Question

A monkey climbs up a slippery pole for 3 seconds and subsequently slips for 3 seconds. Its velocity at time t is given by v(t) = 2t (3 – t); 0 < t < 3 and v(t) = – (t – 3)(6 – t) for 3 < t < 6 s in m/s. It repeats this cycle till it reaches the height of 20 m.

1. At what time is its velocity maximum?
2. At what time is its average velocity maximum?
3. At what time is its acceleration maximum in magnitude?
4. How many cycles (counting fractions) are required to reach the top?

Answer 1

In this problem to calculate maximum velocity, we will use `(dv)/(dt)` = 0 and then the time corresponding to maximum velocity will be obtained.

Given velocity v(t) = 2t (3 – t) = 6t – 2t²  ......(i)

a. For maximum velocity `(dv(t))/(dt)` = 0

⇒ `d/(dt) (6t - 2t^2)` = 0 

⇒ `6 - 4t` = 0

⇒ t = `6/4 = 3/2`s = 1.5 s

b. From equation (i) v = 6t – 2t²

⇒ `(ds)/(dt) = 6t - 2t^2`

⇒ `ds = (6t - 2t^2)dt`

Where s is displacement

∴ Distance travelled in time intervals 0 to 3s.

s = `int_0^3 (6t - 2t^2)dt`

= `[(6t^2)/2 - (2t^3)/3]_0^3`

= `[3t^2 - 2/3 t^3]_0^3`

= `3 xx 9 - 2/3 xx 3 xx 3 xx 3`

= 27 – 18

= 9 m.

Average velocity = `"Distance travelled"/"Time"`

= `9/3` = 3 m/s

Given, x = 6t – 2t²

⇒ 3 = 6t – 2t²

⇒ 2t² – 6t – 3 = 0

⇒ t = `(6 +- sqrt(6^2 - 4 xx 2 xx 3))/(2 xx 2)`

= `(6 +- sqrt(36 - 24))/4`

= `(6 +- sqrt(12))/4`

= `(3 +- 2sqrt(3))/2`

Considering positive sign only

t = `(3 + 2sqrt(3))/2`

= `(3 + 2 xx 1.732)/2`

= `9/4` s

c. In a periodic motion when velocity is zero acceleration will be maximum putting v = 0 in equation (i)

0 = 6t – 2t² 

⇒ 0 = t(6t – 2t)

= t × 2(3 – t) = 0

⇒ t = 0 or 3 s

d.
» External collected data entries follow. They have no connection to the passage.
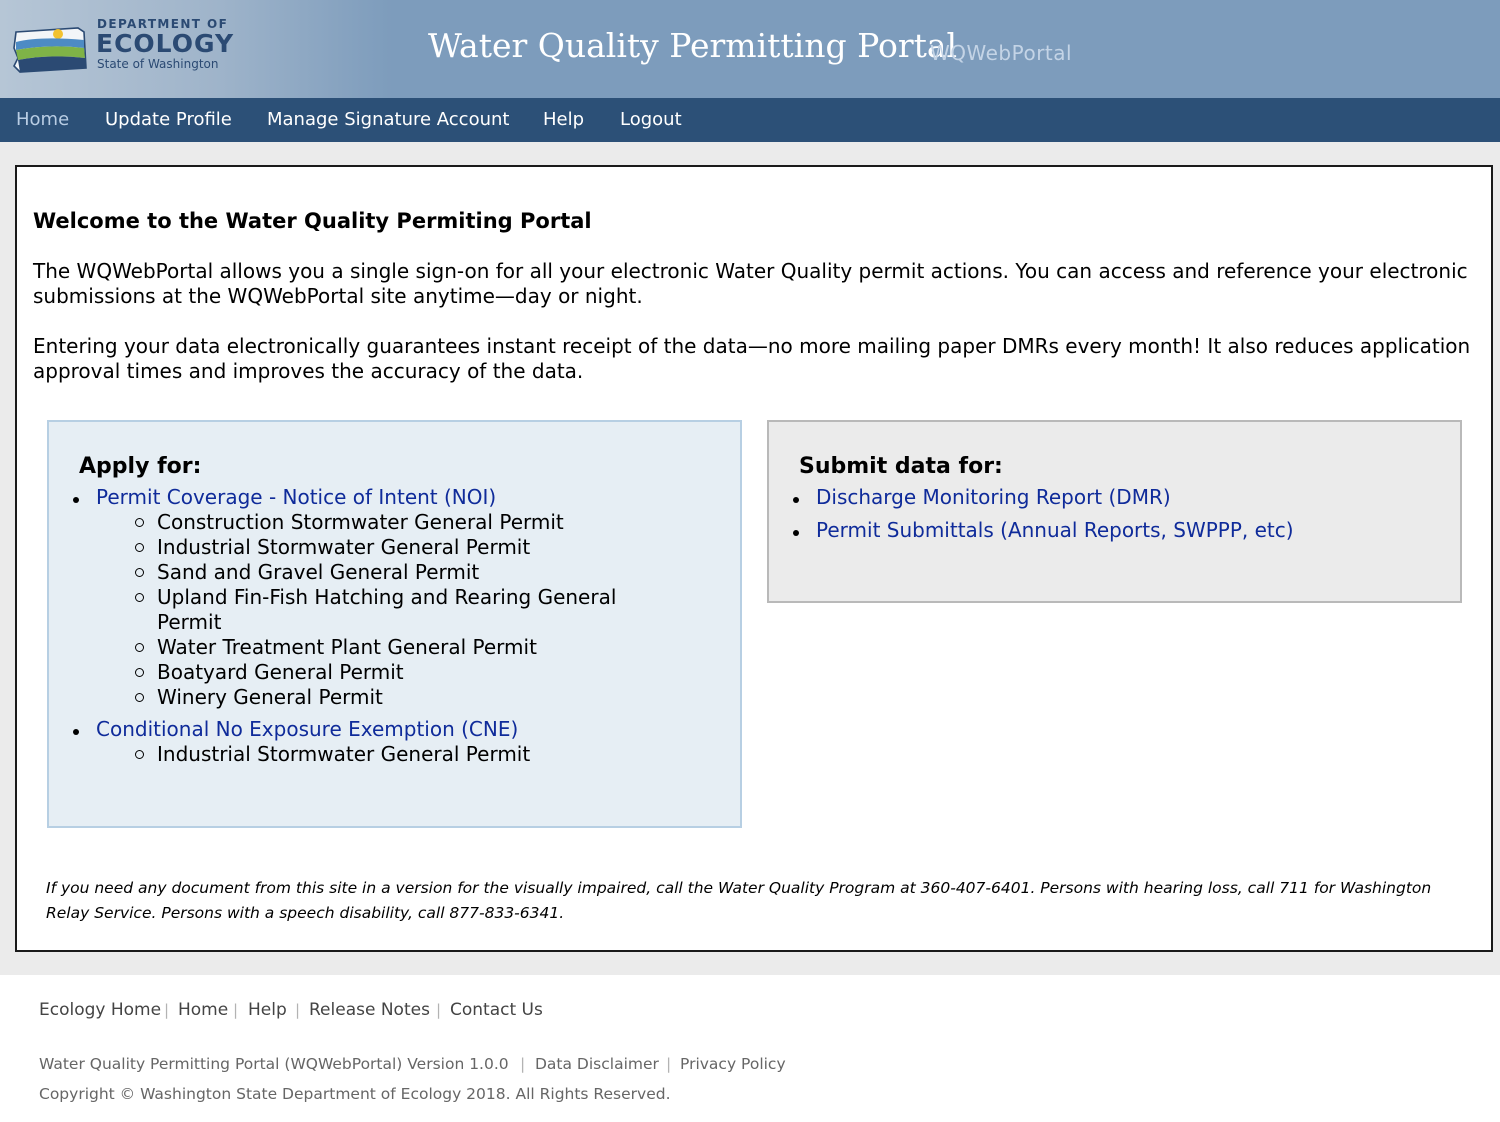 This screenshot has width=1500, height=1122. Describe the element at coordinates (344, 754) in the screenshot. I see `cne-item: Industrial Stormwater General Permit` at that location.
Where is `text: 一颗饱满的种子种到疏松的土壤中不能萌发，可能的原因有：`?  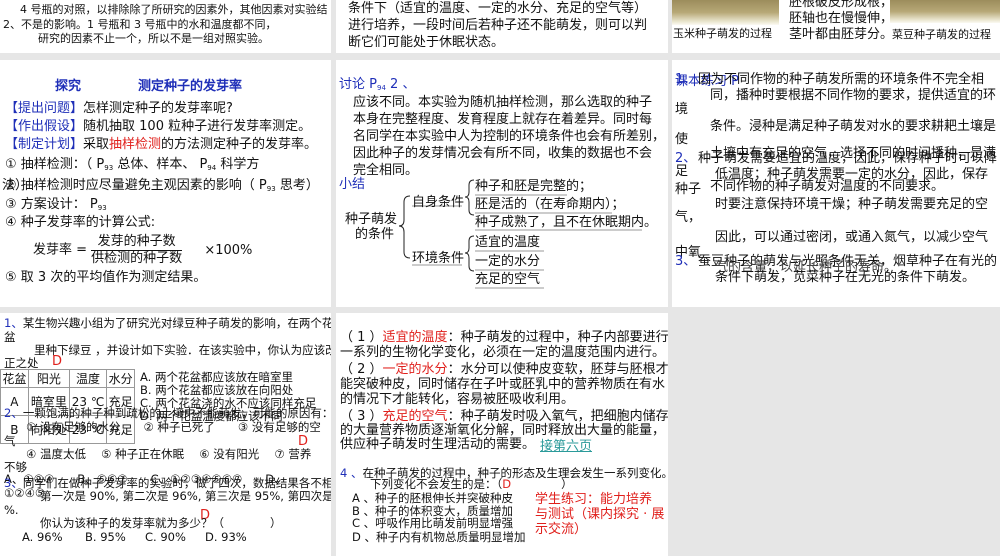
text: 一颗饱满的种子种到疏松的土壤中不能萌发，可能的原因有： is located at coordinates (176, 413).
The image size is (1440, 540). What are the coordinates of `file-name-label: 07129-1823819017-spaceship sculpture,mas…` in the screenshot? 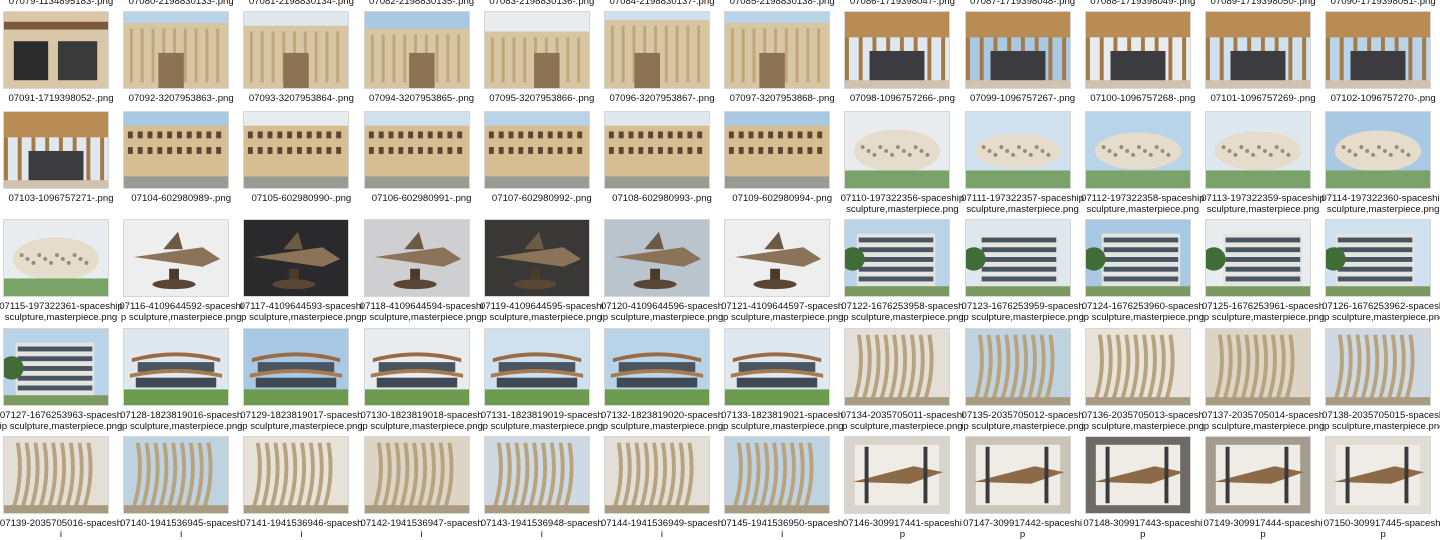 It's located at (301, 421).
Distance covered in 0 to 3 s = 9 m

Distance covered in 3 to 6 s = `int_3^6 (18 - 9t + t^2)dt`

= `(18 t - (9t^2)/2 + t^3/3)_3^6`

= `18 xx 6 - 9/2 xx 6^2 + 6^3/3 - (18 xx 3 - (9 xx 3^2)/2 + 3^3/3)`

= `108 - 9 xx 18 + 6^3/3 - 18 xx 3 + 9/2 xx 9 - 27/3`

= `108 - 18 xx 9 + 216/3 - 54 + 4.5  xx 9 - 9`

= – 4.5 m

∴ Total distance travelled in one cycle = s₁ + s₂ = 9 – 4.5 = 4.5 m

The number of cycles covered in total distance to be covered = `20/4.5` ≈ 4.44 ≈ 5.